Las salidas con Evelin le recordaban que debía mantener las apariencias, que debía aferrarse a la serenidad que ella le ofrecía. Pero esa idea se le hacía cada vez más parecida a una prisión.
Evelin no tardó en notar el cambio. Gabriel tenía días en los que parecía más animado, casi cariñoso, y otros en los que su mirada se perdía en algún punto del vacío. Cuando estaban juntos, había momentos en los que sentía que su cuerpo estaba con ella, pero su mente en otra parte.
Aun así, no se atrevía a preguntarle. Asumía que era el trabajo, la presión del próximo envío, el cansancio. Lo entendía: sabía que era un cargamento importante, que cualquier error podría costarle caro.
Pero, en el fondo, había algo que la mantenía tranquila. Por fin Gabriel y Marcos casi no se cruzaban. Sentía que, de algún modo, la distancia entre ellos era una suerte de victoria silenciosa.
Cada tarde, cuando volvía de un día a su lado, se decía a sí misma que, poco a poco, la cercanía que antes compartían esos dos se estaba desvaneciendo.
“Al fin —pensaba con una sonrisa satisfecha—, las cosas se ponen en su lugar”
….
Gabriel aguardaba unos minutos antes de incorporarse de la silla. El sonido del reloj de pared llenaba el silencio de su habitación, marcando cada segundo con una lentitud que lo desesperaba. Marcos había ido hasta allí apenas unos instantes atrás, con el mismo tono distante que llevaba usando. Entró, le informó que todo estaba preparado para el envío de mañana, y sin esperar una sola palabra más, dio media vuelta y se marchó.
Lo había visto irse sin darle tiempo a decir nada, la irritación y el vacío se le mezclaban en el pecho. No soportaba más esa distancia. No después de todo lo que habían compartido, de todo lo que había entre ambos.
Esperó un momento más para convencerse de que no actuaba por impulso, pero al final se levantó igual. Cruzó el pasillo con paso firme deteniéndose frente a la puerta de Marcos y golpeó.
Del otro lado, la voz de él llegó apagada, cansada.
—Adelante.
Gabriel empujó la puerta. Marcos estaba sentado en el sillón grande, una hoja en el regazo y una pluma en la mano. La vela sobre la mesa proyectaba su sombra contra la pared. Por un instante, Gabriel pensó que debía de estar escribiéndole una carta a Héctor, sintió entonces un pinchazo en el pecho.
—¿Qué necesitás? —preguntó Marcos sin levantar la vista.

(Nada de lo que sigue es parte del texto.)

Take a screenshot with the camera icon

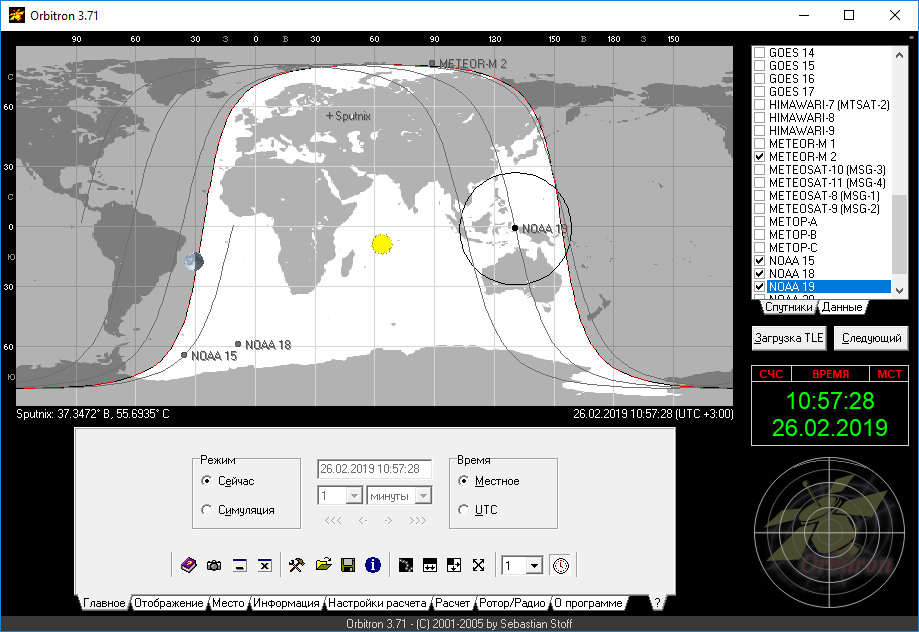214,565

—Necesito entender qué está pasando —respondió Gabriel, cerrando la puerta tras de sí. Su voz sonó más dura—. Estoy cansado de este silencio entre nosotros.

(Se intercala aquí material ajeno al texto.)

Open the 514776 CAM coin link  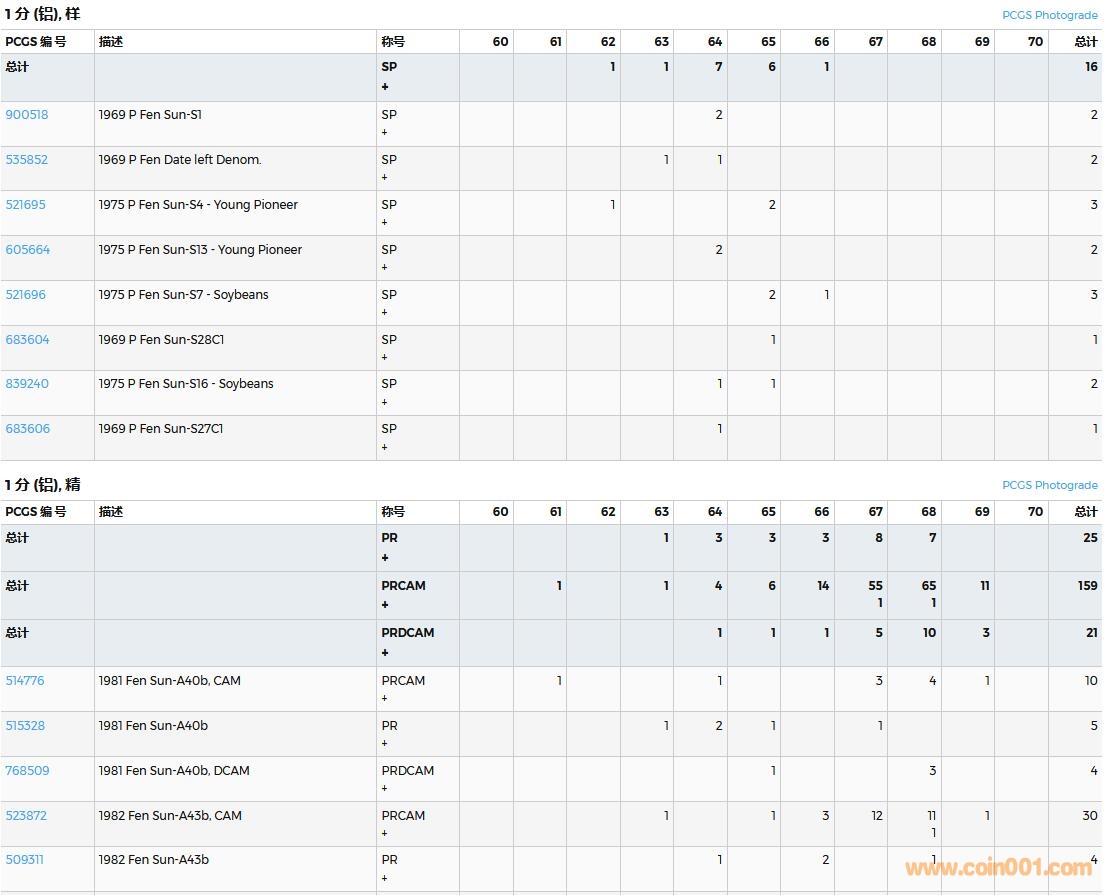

Marcos dejó la pluma y el papel a un lado y suspiró.
—No pasa nada, Gabriel. Solo estoy concentrado en el trabajo.
—No me mientas —dijo él, avanzando un paso—. Apenas hablamos. Apenas me mirás. Si hice algo que te molestó, si te incomodé de alguna forma, quiero que me lo digas.

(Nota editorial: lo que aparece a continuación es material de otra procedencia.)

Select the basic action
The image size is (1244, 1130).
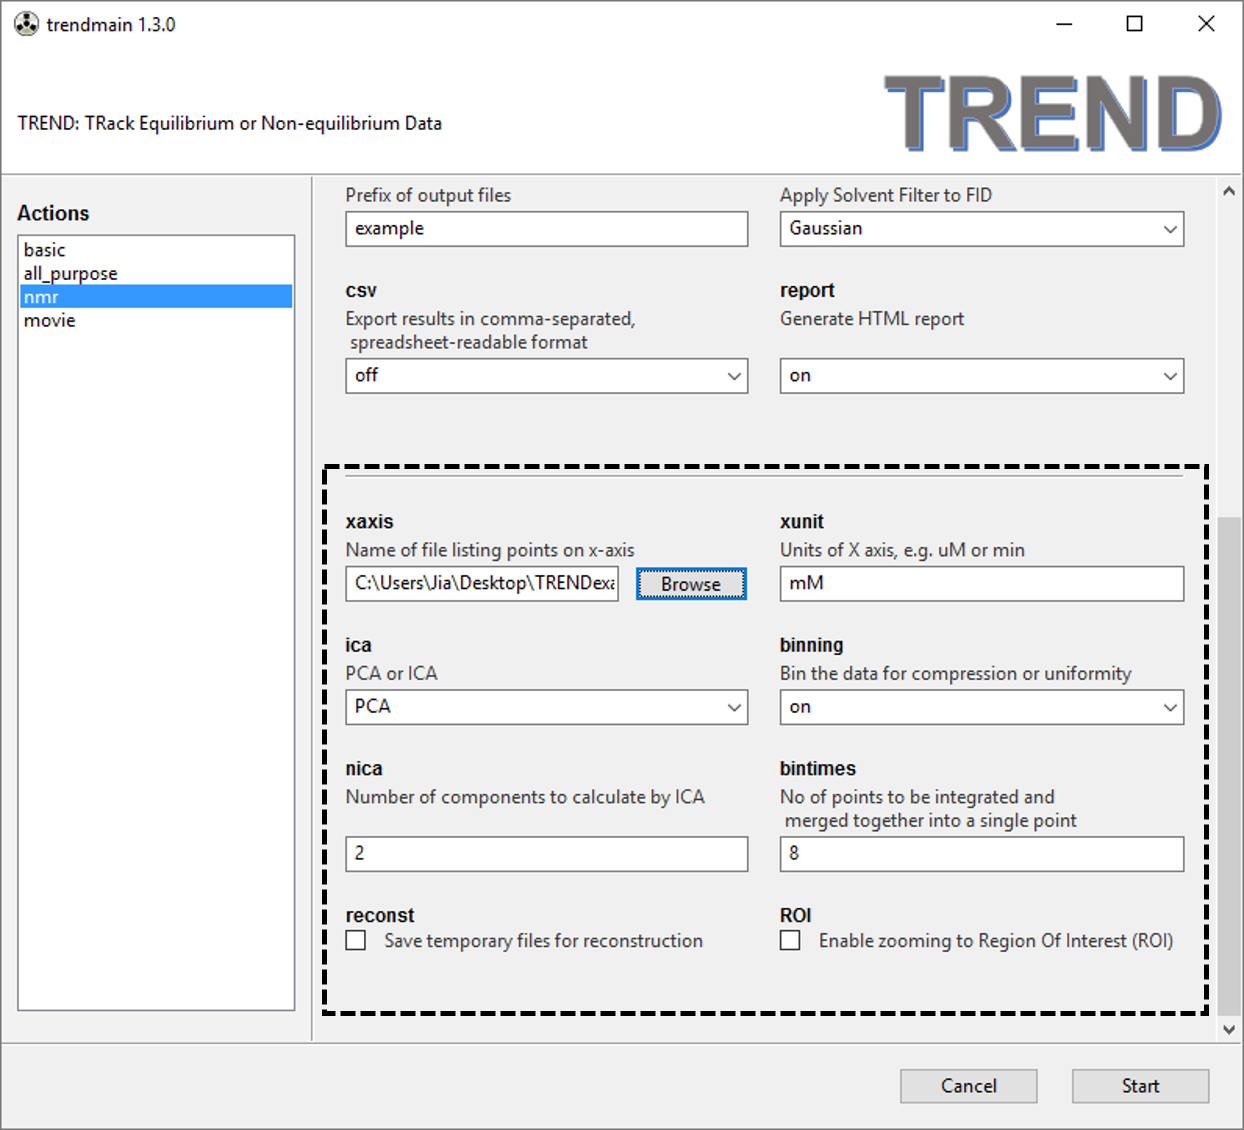pos(45,250)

Marcos alzó la mirada entonces. Había en sus ojos una mezcla de agotamiento y tristeza.
—No hiciste nada. Simplemente… no quiero complicarte la vida.
Gabriel frunció el ceño.
—¿Complicarme la vida? ¿Por qué dirías eso?
—Por quién eres, Gabriel —dijo él, con una risa amarga—. Y porque ya tienes bastante encima como para cargar con alguien como yo.
El silencio que siguió fue espeso. Gabriel sintió cómo se le tensaba la mandíbula.
—¿Es por eso que me evitas? ¿Porque creés que voy a juzgarte?